Women and Shakespeare in the Eighteenth Century

Women and Shakespeare in the Eighteenth Century PDF Author: Fiona Ritchie
Publisher: Cambridge University Press
ISBN: 1107046300
Category : Drama
Languages : en
Pages : 267

Book Description
This book establishes the significance of actresses, female playgoers and women critics in shaping Shakespeare's burgeoning reputation in the eighteenth century.

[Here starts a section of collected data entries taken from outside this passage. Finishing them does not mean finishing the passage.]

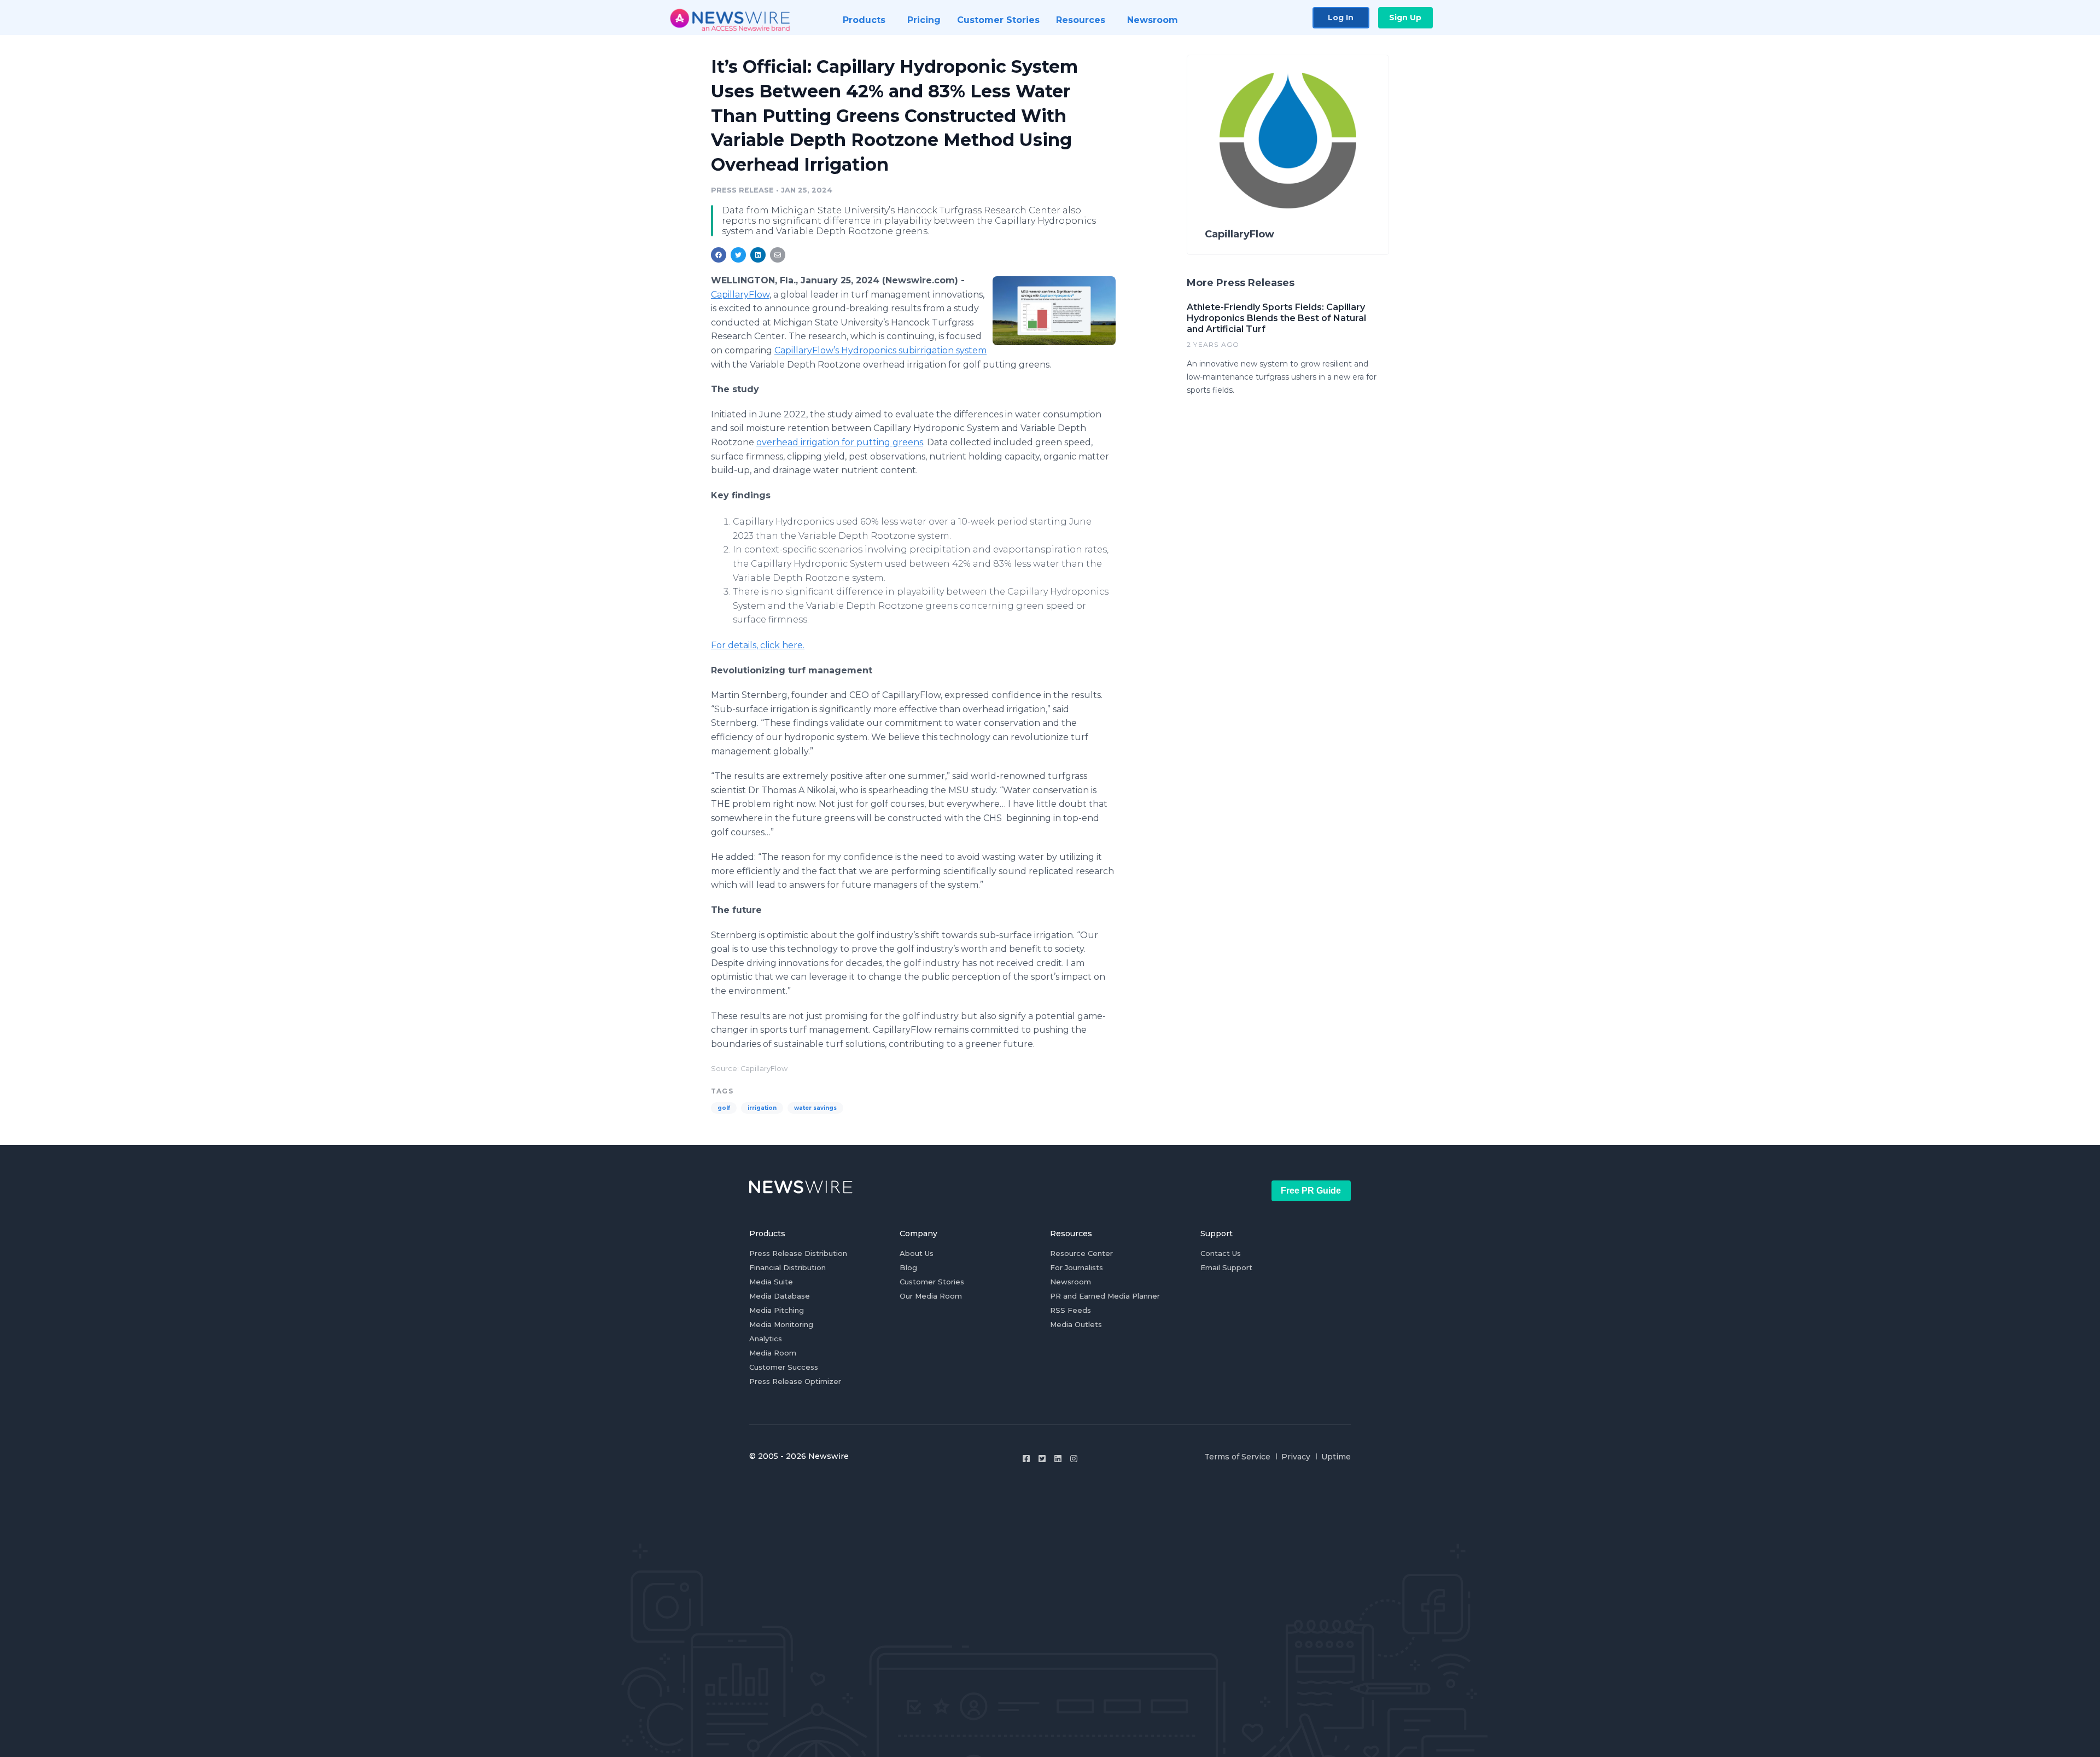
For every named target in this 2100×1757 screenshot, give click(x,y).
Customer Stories (932, 1281)
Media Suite (771, 1281)
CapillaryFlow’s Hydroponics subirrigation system (880, 350)
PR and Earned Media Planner (1105, 1295)
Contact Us (1220, 1253)
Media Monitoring (781, 1324)
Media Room (772, 1352)
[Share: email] (777, 255)
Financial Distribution (787, 1267)
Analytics (765, 1338)
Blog (908, 1267)
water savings (815, 1108)
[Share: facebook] (718, 255)
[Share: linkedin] (758, 255)
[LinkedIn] (1057, 1459)
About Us (917, 1253)
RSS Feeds (1070, 1310)
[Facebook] (1026, 1459)
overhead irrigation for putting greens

Shakespeare and the Eighteenth-Century Novel

Shakespeare and the Eighteenth-Century Novel PDF Author: Kate Rumbold
Publisher: Cambridge University Press
ISBN: 1107132401
Category : Drama
Languages : en
Pages : 259

Book Description
Explores the significant presence of Shakespeare in major novels of the eighteenth and early-nineteenth centuries.

The Re-Imagined Text

The Re-Imagined Text PDF Author: Jean I. Marsden
Publisher: University Press of Kentucky
ISBN: 0813185556
Category : Drama
Languages : en
Pages : 283

Book Description
Shakespeare's plays were not always the inviolable texts they are almost universally considered to be today. The Restoration and eighteenth century committed what many critics view as one of the most subversive acts in literary history—the rewriting and restructuring of Shakespeare's plays. Many of us are familiar with Nahum Tate's "audacious" adaptation of King Lear with its resoundingly happy ending, but Tate was only one of a score of playwrights who adapted Shakespeare's plays. Between 1660 and 1777, more than fifty adaptations appeared in print and on the stage, works in which playwrights augmented, substantially cut, or completely rewrote the original plays. The plays were staged with new characters, new scenes, new endings, and, underlying all this novelty, new words. Why did this happen? And why, in the later eighteenth century, did it stop? These questions have serious implications regarding both the aesthetics of the literary text and its treatment, for the adaptations manifest the period's perceptions of Shakespeare. As such, they demonstrate an important evolution in the definition of poetic language, and in the idea of what constitutes a literary work. In The Re-Imagined Text, Jean I. Marsden examines both the adaptations and the network of literary theory that surrounds them, thereby exploring the problems of textual sanctity and of the author's relationship to the text. As she demonstrates, Shakespeare's works, and English literature in general, came to be defined by their words rather than by the plots and morality on which the older aesthetic theory focused—a clear step toward our modern concern for the word and its varying levels of signification.

The Book of William

The Book of William PDF Author: Paul Collins
Publisher: Bloomsbury Publishing USA
ISBN: 1596911956
Category : Literary Criticism
Languages : en
Pages : 256

Book Description
A history of the Bard's competitively pursued First Folio traces the author's travels from the site of a Sotheby auction to regions in Asia, throughout which he investigated the roles played by those who have sought and owned the Folios.